His career highlights include the first ascent of Carbondale Short Bus (named after his van) a 5.14- in Indian Creek; an ascent of the notoriously runout Bachar/Yerian 5.11c R/X; climbing a new route up K7, followed by a new route up the South Face of the Ogre (Baintha Brakk), a formation near K2, topping out at 7,285 meters that had only been previously climbed twice. In May, he and Nik Berry made a 10-hour all-free ascent of the Hallucinogen Wall (VI 5.13+ R) in Colorado’s Black Canyon.

Regarding Hayden’s ascents of K7 and the Ogre in the same season, Berry stated that Kennedy had “probably had the best season of climbing in alpine history. Its ridiculous. It’s so fun climbing with Hayden Kennedy. He’s such a rad, humble dude. He has this lighthearted attitude about everything. And super-psyched as well. His skill base is insane. This kid can climb everything. He doesn’t get super pissed if it’s not his day or things aren’t going well or whatever. He doesn’t throw wobblers. He’s just like ‘whatever, I’ll come back or not come back, it’s not a big issue.’”

Hayden takes it in stride: “I’ve had lots of big adventures and lots of close calls. In 2011 Jason Kruk and I tried to climb the North Face of North Twin. It was scary. We got caught in bad weather. It was too dangerous to rappel off and we had to traverse off. We spent a few nights out in the open without enough bivvy stuff. I don’t know if I would call that an epic. We got out of that unscathed.”

Regarding his success rate of climbing big mountains, Hayden says, “I think alpine climbing comes down to 40 percent luck, 40 percent motivation, and 20 percent skill. You have to be really motivated to do that.

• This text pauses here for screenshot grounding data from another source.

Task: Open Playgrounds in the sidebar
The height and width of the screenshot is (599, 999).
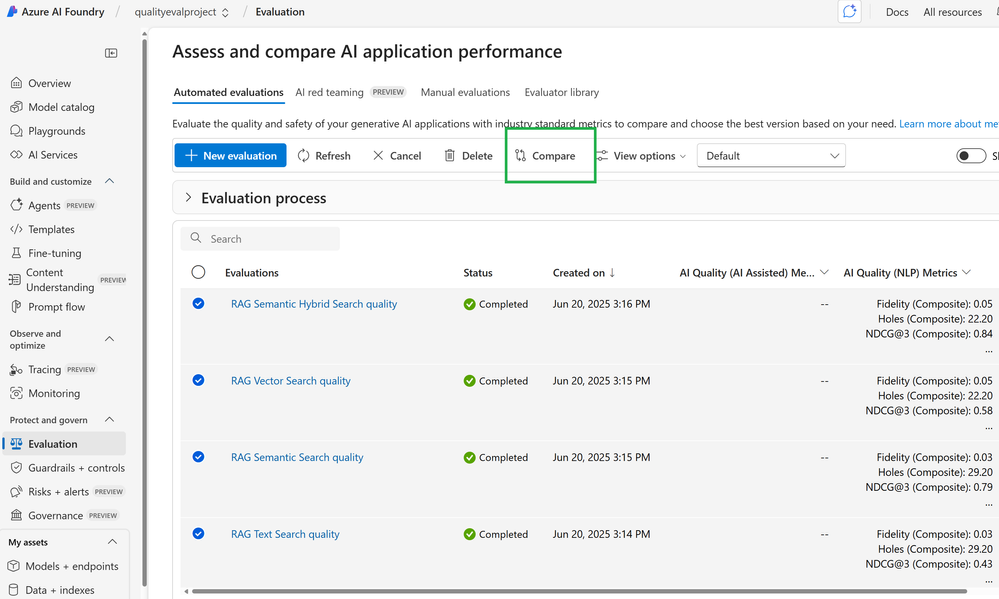Action: (56, 131)
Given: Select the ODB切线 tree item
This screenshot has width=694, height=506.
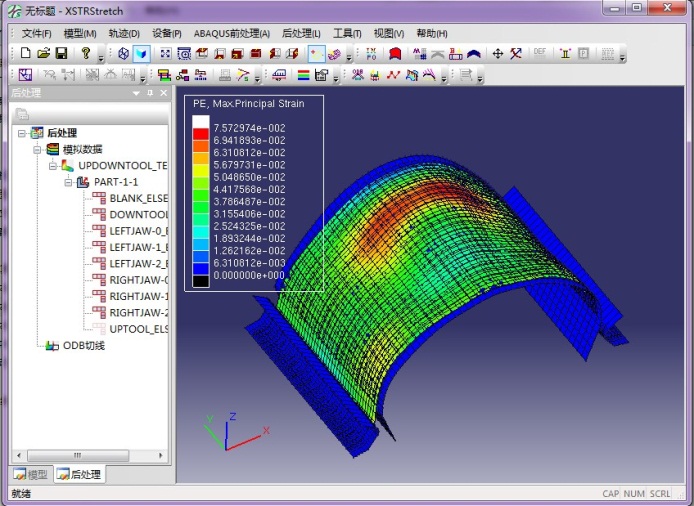Looking at the screenshot, I should click(84, 346).
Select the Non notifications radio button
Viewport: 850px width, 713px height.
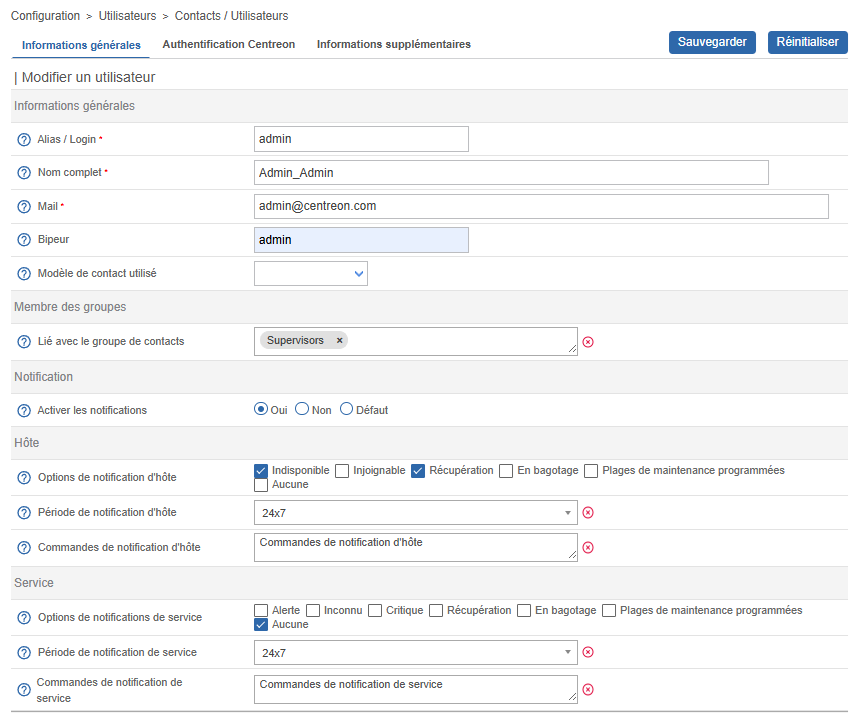tap(302, 409)
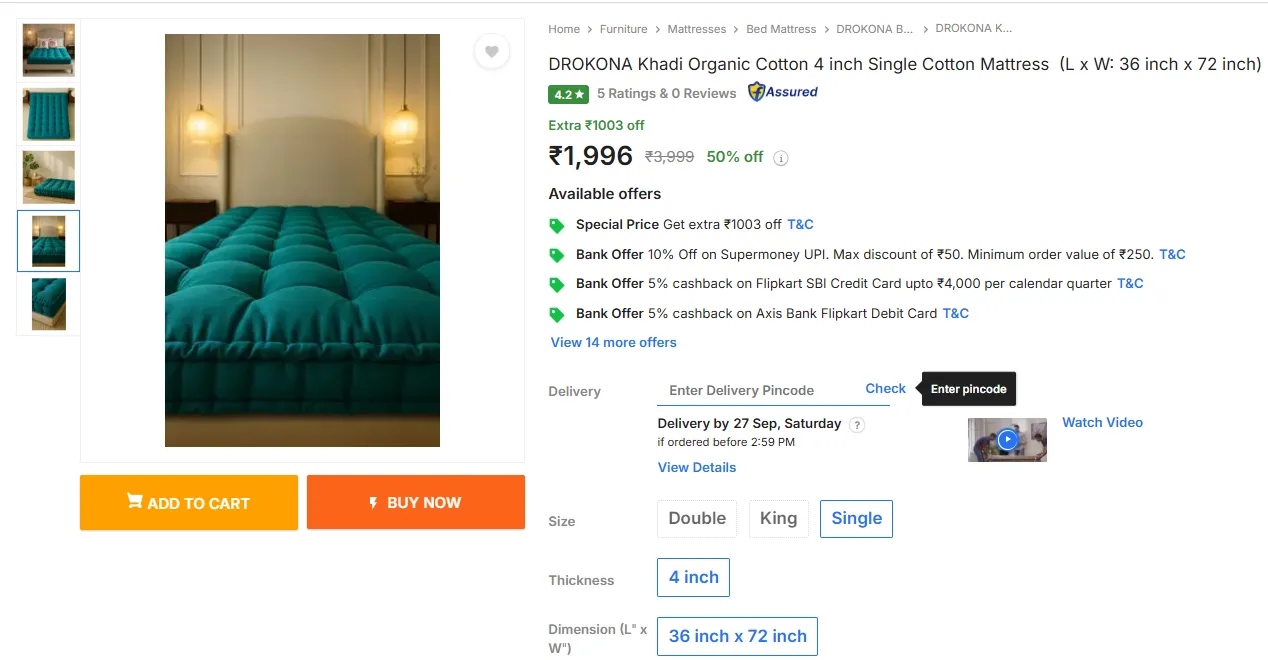Click the Enter Delivery Pincode field

tap(755, 390)
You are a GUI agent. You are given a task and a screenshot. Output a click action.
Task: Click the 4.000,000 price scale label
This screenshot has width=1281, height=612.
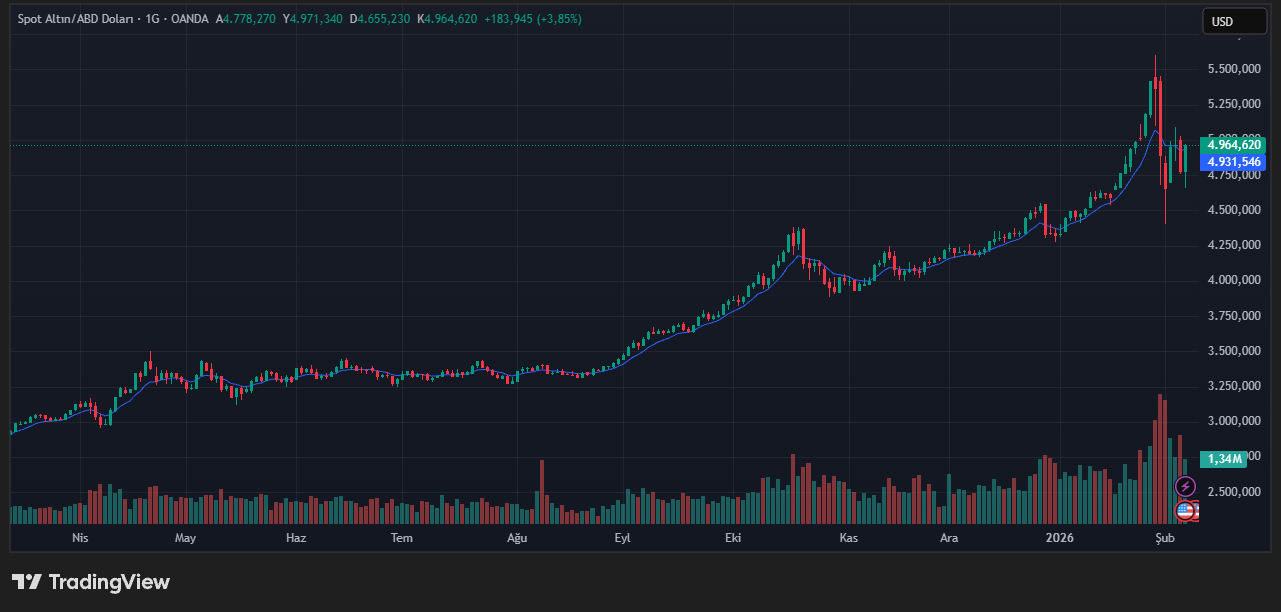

You have to be able to climb pitches that aren’t that good. You’re just climbing to the top of these things instead of the next pitch. You just keep building and dealing with the bad rock and deal with whatever. I feel if you’re really motivated to do it you can just keep doing it. I don’t really know.”

I ask him how he does it and his reply sums up what makes him so special: “I’m just trying to have fun and not take it too seriously.” Indeed, Hayden Kennedy’s career is going to be fun.